Un collectif d’entreprises et d’associations « œuvrant dans le monde des logiciels libres de l’open source et des données ouvertes » annonce avoir adressé une lettre au ministre de la Santé. En ligne de mire ? Le Health Data Hub et ses liens avec Microsoft.

Le Health Data Hub est une plateforme de gestion des données de santé créée à la suite de la remise du rapport Villani. L’enjeu ? Faciliter « le partage en mettant en relation les producteurs et les utilisateurs publics comme privés selon un processus standardisé, lisible et non discrétionnaire », selon la présentation faite par le ministère de la Santé. 

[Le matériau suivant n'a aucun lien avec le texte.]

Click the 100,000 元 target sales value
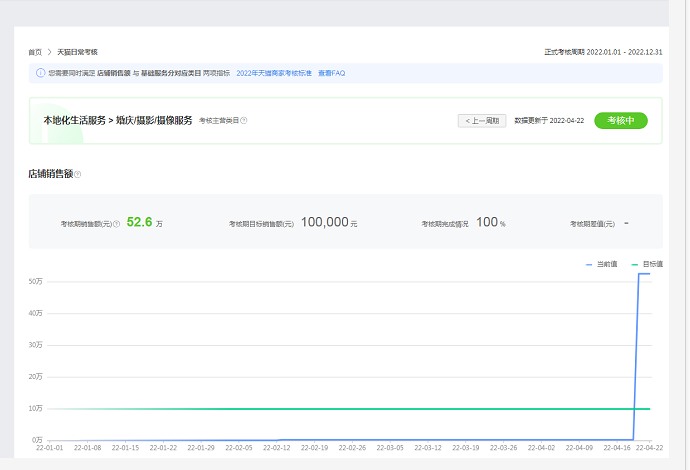click(x=329, y=222)
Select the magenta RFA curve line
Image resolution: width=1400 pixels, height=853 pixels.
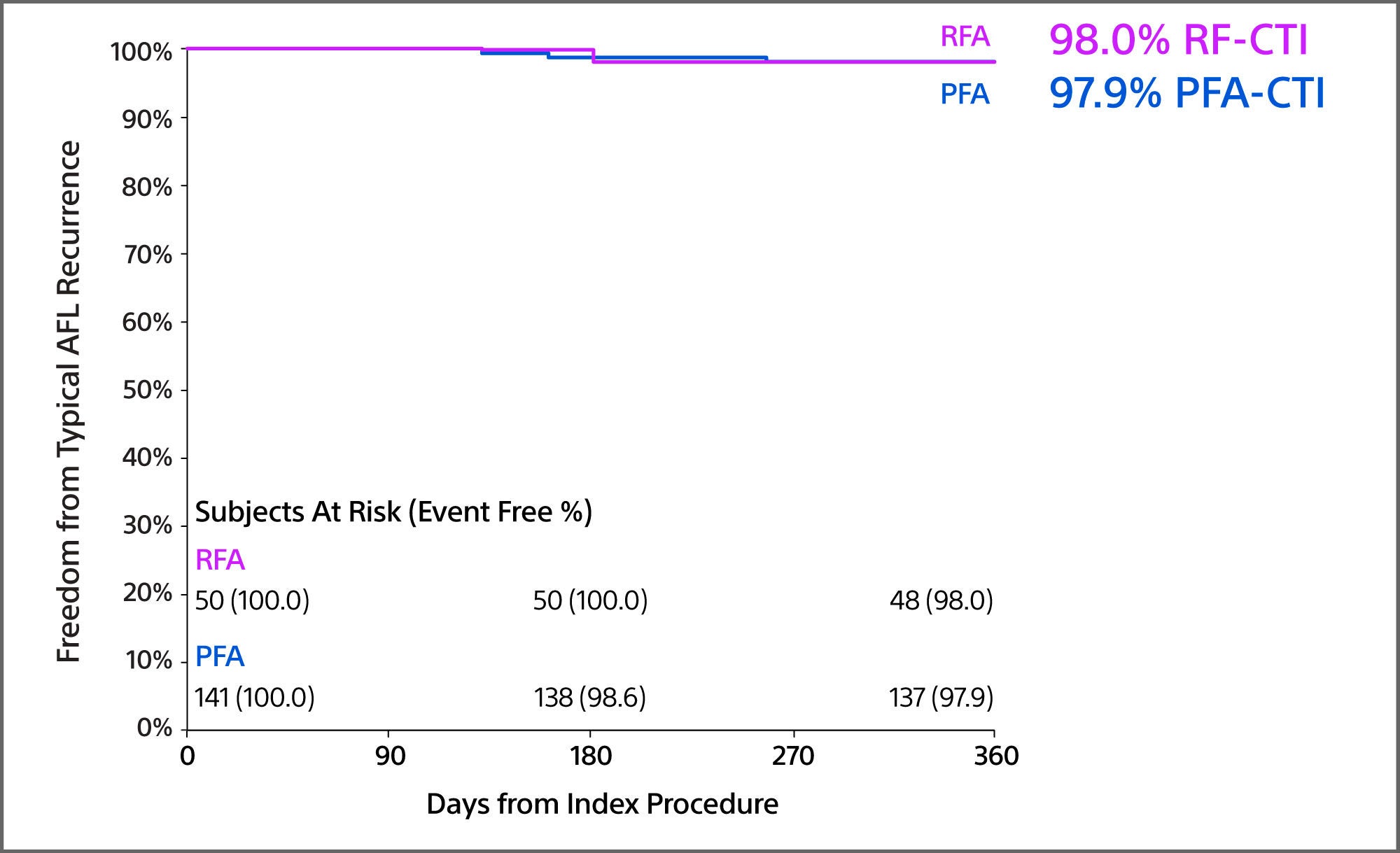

Créé par l'article 41 de la loi du 24 juillet 2019 relative à l'organisation et à la transformation du système de santé, le HDH est géré par le groupement d'intérêt public. Il a pour vocation d’apporter de nouveaux matériaux en matière de recherche médicale, afin de faciliter la détermination « des prises en charge adaptées et efficaces pour les maladies rares en agrégeant des observations de sources multiples » ou encore le dépistage des états précancéreux « grâce à l’intelligence artificielle ».

« Si ce fichier centralisé des données de santé de l'ensemble de nos concitoyens constitue un progrès considérable, les modalités de stockage de ses données interrogent », réagit un collectif réuni sous la bannière du site Santenathon.org. Et pour cause, c’est Microsoft qui a été choisie comme prestataire.

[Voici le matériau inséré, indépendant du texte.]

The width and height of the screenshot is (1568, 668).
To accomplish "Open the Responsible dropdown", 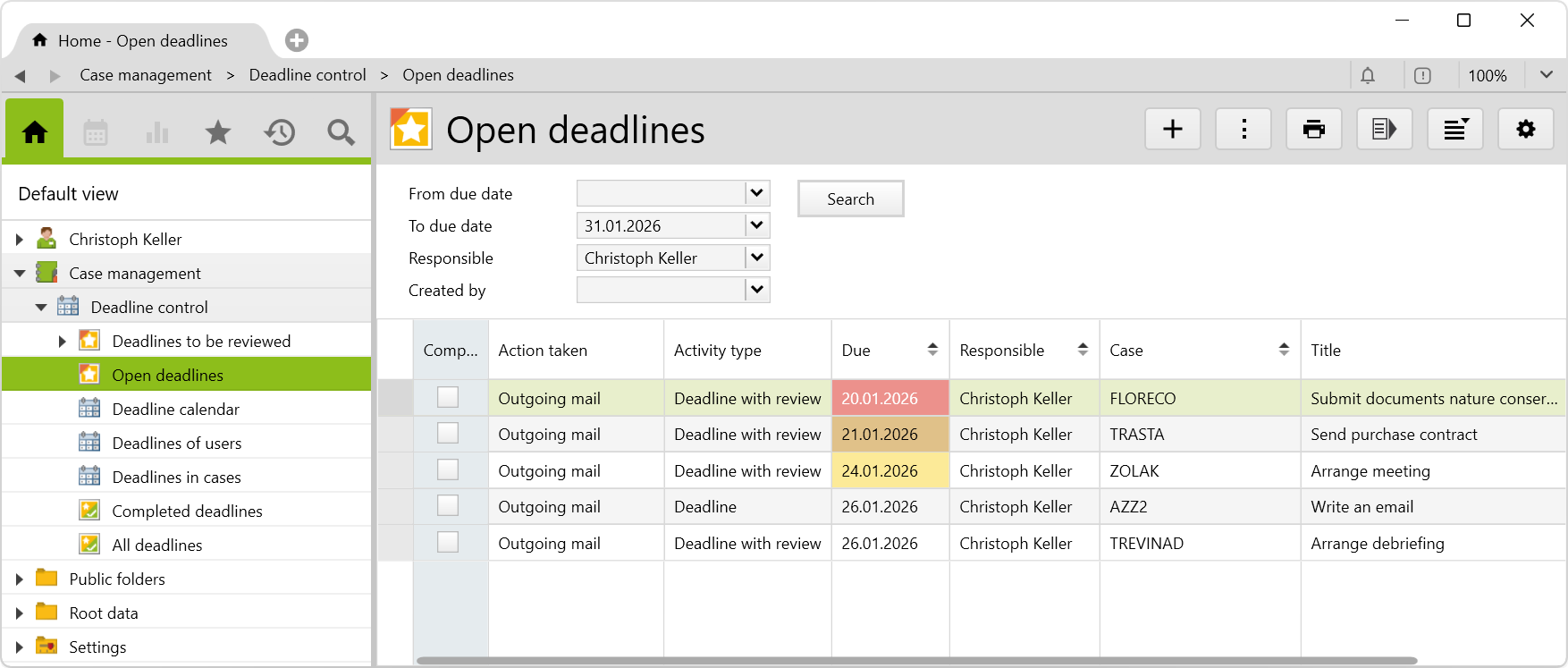I will pyautogui.click(x=756, y=258).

Vendredi dernier, ces acteurs du logiciel libre français ont adressé un courrier à Olivier Véran, ministre des Solidarités et de la Santé. Les signataires (NEXEDI, CNLL, Ploss Auvergne Rhone Alpes et SoLibre) y expriment un doute « sur la légalité de l’attribution du marché public d’hébergement des données de santé publique à Microsoft Azure ».

« Le choix d’avoir recours à l’entreprise américaine Microsoft pour l’hébergement des données, sans qu’il n’y ait eu d’appel d’offre ou de mise en concurrence préalable interpellent les acteurs du logiciel libre français » assènent-ils. Selon eux, aucun appel d’offre ou de mise en concurrence n’a été publié « faisait craindre à une méconnaissance des règles européennes de la commande publique ».

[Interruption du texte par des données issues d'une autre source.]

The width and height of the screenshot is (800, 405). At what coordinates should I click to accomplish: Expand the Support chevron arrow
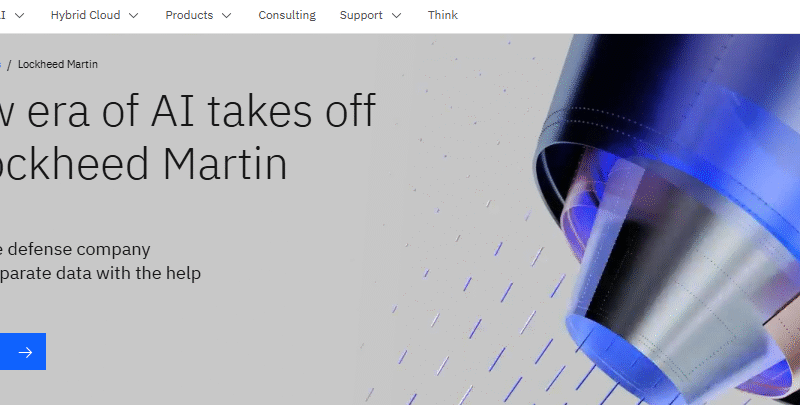click(396, 15)
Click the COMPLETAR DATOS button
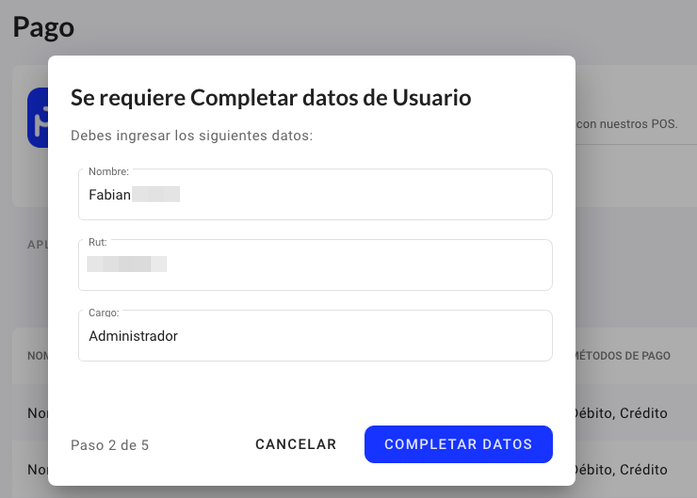This screenshot has height=498, width=697. (x=458, y=444)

Un courrier adressé au ministère de la Santé

Dans ce courrier adressé au ministre de la Santé et au Premier ministre, que nous avons pu consulter, ils considèrent que les entreprises du cloud français ont été d’office évincées d’un appel d’offres qui n’a jamais vu le jour. Et, sous la plume de leur avocat Jean-Baptiste Soufron, ils ne comprennent pas davantage le choix Microsoft. Ceci posé, ils considèrent que la situation serait qualifiable de délit de favoritisme, alors qu’ils recherchent encore vainement trace de cet appel sur les sites officiels.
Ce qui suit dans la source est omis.